> **What is asked**:
(1) In the memory leak thread, which LightXML function does XMLDict.jl call?
(2) Name every suggestion samoconnor offers "at a minimum" in the memory leak thread.
(3) Carry the memory leak thread forward with the next part, picking up after its final suggestion.

> **Text**:
· · ·

Memory leak in parse_string? (or misleading documentation?) #45

samoconnor · 2016-03-13T22:20:37Z

I received a report of memory leaks from an XMLDict user JuliaCloud/XMLDict.jl#1.

I'm somewhat surprised. The LightXML.jl doc says, under the heading "Create an XML Document", that "When you create XML documents and elements directly you need to take care not to leak memory". However, under the heading "Read an XML file" there is no mention of memory management. XMLDict.jl only calls LightXML.parse_string, so it does not "create XML documents and elements directly".

The documentation seems to say that if you are just "read[ing] an xml file", as opposed to "create[ing] XML documents and elements directly", then you do not need to worry about memory management.

Is parse_string broken? or is the documentation broken?

This seems related: #19

The text was updated successfully, but these errors were encountered:

tkelman · 2016-03-13T22:27:39Z

https://github.com/JuliaLang/LightXML.jl/blob/d31f1f43dc04fd1546ec5e4ad039c6f1981892fd/src/document.jl#L103
XMLDocument(p) is creating an XML document. So the word "directly" should probably be adjusted. If you know you're never adding children or other references to the same underlying pointer you can manually add a finalizer to any XMLDocuments you create. I don't think it's safe to do that in general without bookkeeping reference counts in all of the Julia types.

JuliaIO/LightXML.jl#45 (comment) #1

samoconnor · 2016-03-13T22:50:33Z

I suggest at a minimum:

Add a finalizer in the parse_* methods
Describe in the documentation: under what circumstances users of parse_* could still get into trouble with memory management.
Provide an example of "this is ok", and an example of "this is not ok", and "here is how to handle it".

· · ·

> **Information shown**:

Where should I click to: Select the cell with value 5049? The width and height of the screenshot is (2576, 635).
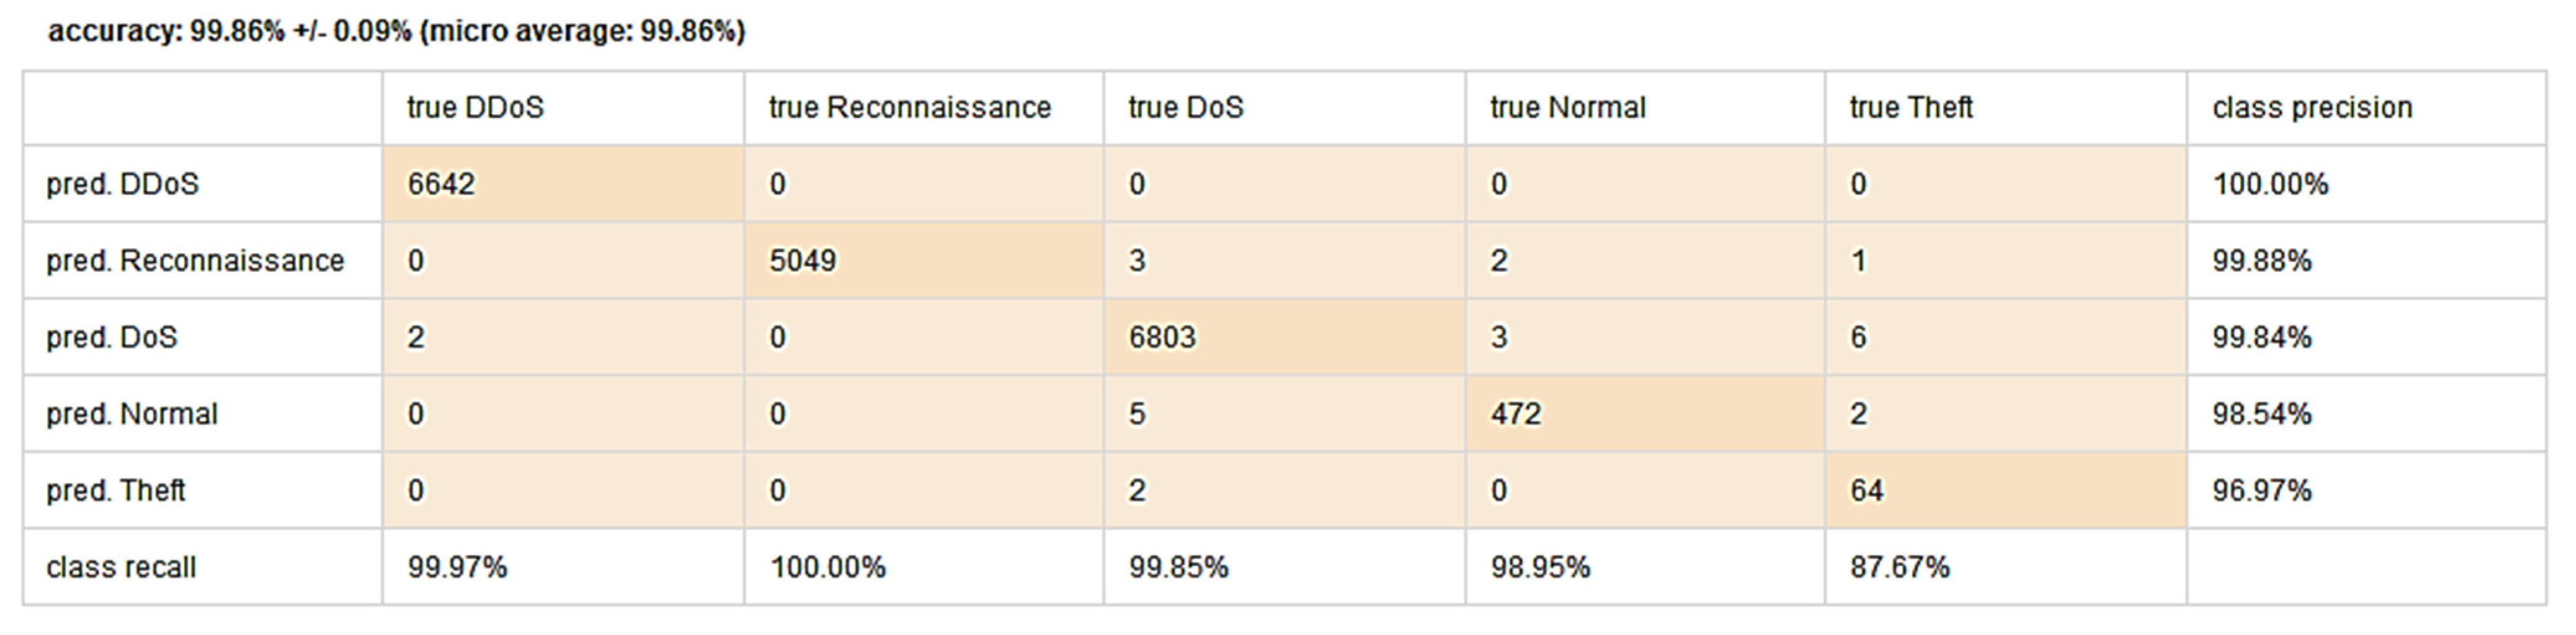[x=802, y=261]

· · ·

> **Results of the exercise**:
(1) LightXML.parse_string

(2)
- Add a finalizer in the parse_* methods.
- Describe in the documentation under what circumstances users of parse_* could still get into trouble with memory management.
- Provide an example of "this is ok", an example of "this is not ok", and "here is how to handle it".

(3)
tkelman · 2016-03-13T22:56:53Z

My concern is if you do parse_string to create an initial XMLDocument, then add some children to it, if it has a finalizer and the Julia XMLDocument object goes out of scope and gets garbage collected but the children are still alive, you could cause a segfault since the Julia GC doesn't know about the C-level reference between the two objects.

samoconnor · 2016-03-13T23:04:55Z

So, per my suggestion above, please describe that in the documentation.
i.e. say that everything is fine if...

you don't manually add children.
when you do add children, you make sure to hold a reference to the parent doc until after you're done with the children.

And, please provide examples of correct usage in the documentation.

(FWIW, a segfault is far preferable to a memory leak. A segfault gets found in testing. A memory leak causes stuff to break months later in production and costs way more to fix.)

yuyichao · 2016-03-13T23:07:32Z

A segfault caused by a GC will not necessarily be found in tests.

yuyichao · 2016-03-13T23:10:56Z

I'm not familiar with libxml2 API but is the memory own'ed by a root object and is it always possible to find know what the owner object is when the library returns a pointer (either from the argument or from some libxml2 api)?

tkelman · 2016-03-13T23:24:25Z

I don't know exactly how to answer your question @yuyichao. libxml2 is a C library and until someone implements a full reference count system here (which is what I believe the R wrapper and maybe also the Python wrapper do), you're responsible for C-like manual memory management when using it through this wrapper.

yuyichao · 2016-03-14T00:13:46Z

What I mean is that we don't necessarily need to keep track of reference counting and we can instead track the reference directly. This may not be simpler in general (although also won't be much more complicated since for RC you also need to lookup the julia object corresponding to a libxml2 pointer) but in the case where each object has a clear owner this would be much simpler.

My question was basically if this is true for libxml2. For example, can a xml node belong to multiple xml document simultaneously? And if this is reasonable to keep track of given the API. (i.e. if it is clear from the API when and how the ownership is transfered.)

tkelman · 2016-03-14T00:20:15Z

can a xml node belong to multiple xml document simultaneously

Looks like.

julia> xdoc = XMLDocument()
<?xml version="1.0" encoding="utf-8"?>
julia> xroot = create_root(xdoc, "States")
<States/>
julia> xs1 = new_child(xroot, "State")
<State/>
julia> xdoc2 = XMLDocument()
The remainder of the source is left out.